Ted Byrne is a poet, essayist and translator who lives in Vancouver. He was a member of the Kootenay School of Writing collective for many years. For the past decade he has been an active member the Lacan Salon, and more recently of the Meschonnic Study Group. His most recent book is Duets, a book based on translations from the sonnets of Louise Labé and Guido Cavalcanti (Talonbooks, 2018). Previous books include Aporia (Fissure-Point Blank, 1989)Beautiful Lies (CUE books, 2008), and Sonnets : Louise Labé (Nomados, 2011).

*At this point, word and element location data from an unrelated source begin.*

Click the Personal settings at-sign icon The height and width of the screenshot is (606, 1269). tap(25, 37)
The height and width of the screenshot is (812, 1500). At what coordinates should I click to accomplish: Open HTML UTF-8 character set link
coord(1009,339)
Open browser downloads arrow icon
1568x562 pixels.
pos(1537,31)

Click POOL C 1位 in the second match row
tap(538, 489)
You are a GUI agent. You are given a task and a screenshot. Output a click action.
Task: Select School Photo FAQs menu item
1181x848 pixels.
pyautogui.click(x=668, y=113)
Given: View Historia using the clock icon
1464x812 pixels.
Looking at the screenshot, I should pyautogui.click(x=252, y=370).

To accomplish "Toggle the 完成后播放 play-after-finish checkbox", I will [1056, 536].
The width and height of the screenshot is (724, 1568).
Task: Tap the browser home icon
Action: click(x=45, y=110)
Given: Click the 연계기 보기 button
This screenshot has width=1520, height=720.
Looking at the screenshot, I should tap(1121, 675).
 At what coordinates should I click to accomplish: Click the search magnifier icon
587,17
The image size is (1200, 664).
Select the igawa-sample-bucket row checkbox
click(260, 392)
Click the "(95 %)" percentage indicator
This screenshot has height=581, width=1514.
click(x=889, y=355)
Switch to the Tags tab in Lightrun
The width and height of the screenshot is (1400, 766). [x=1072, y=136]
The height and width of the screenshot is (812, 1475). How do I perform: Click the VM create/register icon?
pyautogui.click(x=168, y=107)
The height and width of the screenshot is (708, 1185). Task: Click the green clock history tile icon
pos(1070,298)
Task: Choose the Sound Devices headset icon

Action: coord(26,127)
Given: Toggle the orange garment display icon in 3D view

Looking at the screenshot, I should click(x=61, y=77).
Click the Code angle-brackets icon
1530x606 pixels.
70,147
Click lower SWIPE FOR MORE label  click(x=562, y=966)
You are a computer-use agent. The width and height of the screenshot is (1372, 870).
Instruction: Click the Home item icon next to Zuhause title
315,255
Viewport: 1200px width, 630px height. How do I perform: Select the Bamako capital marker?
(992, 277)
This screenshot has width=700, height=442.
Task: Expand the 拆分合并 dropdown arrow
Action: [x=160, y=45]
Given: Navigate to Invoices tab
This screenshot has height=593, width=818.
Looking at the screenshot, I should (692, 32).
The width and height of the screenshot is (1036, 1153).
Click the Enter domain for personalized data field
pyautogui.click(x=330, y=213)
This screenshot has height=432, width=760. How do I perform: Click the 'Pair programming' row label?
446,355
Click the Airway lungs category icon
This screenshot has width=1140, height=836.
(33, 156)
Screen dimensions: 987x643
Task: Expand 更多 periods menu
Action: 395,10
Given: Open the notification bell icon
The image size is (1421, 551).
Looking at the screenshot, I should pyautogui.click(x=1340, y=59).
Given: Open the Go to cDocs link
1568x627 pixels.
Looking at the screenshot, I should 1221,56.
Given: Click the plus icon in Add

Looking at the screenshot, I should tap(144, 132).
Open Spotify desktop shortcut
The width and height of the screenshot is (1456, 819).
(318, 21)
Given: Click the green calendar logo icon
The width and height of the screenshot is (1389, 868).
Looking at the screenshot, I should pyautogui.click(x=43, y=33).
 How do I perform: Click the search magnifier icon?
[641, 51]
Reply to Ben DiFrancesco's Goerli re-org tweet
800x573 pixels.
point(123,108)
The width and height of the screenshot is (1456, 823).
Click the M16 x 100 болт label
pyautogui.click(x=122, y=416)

Poet, literary scholar and interdisciplinary artist, Donato Mancini holds a PhD from the Department of English at the University of British Columbia (UBC), where he worked under Janet Giltrow. His books of poetry include Buffet World (2011), Fact 'N' Value (2011), and Loitersack (2014). Same Diff (2017) was nominated for the 2018 Griffin Prize. Two earlier books, Æthel (2007) and Ligatures (2005) were each nominated for Canada's ReLit Award. Published critical writings include the monograph You Must Work Harder to Write Poetry of Excellence (2011), a discourse-analysis of poetry book reviews, and Anamnesia: Unforgetting (2012), on poly-temporality in the archive of cinema. A longtime resident of Vancouver, Mancini just completed a two-year research fellowship in the Department of English at Johns Hopkins University, in Baltimore.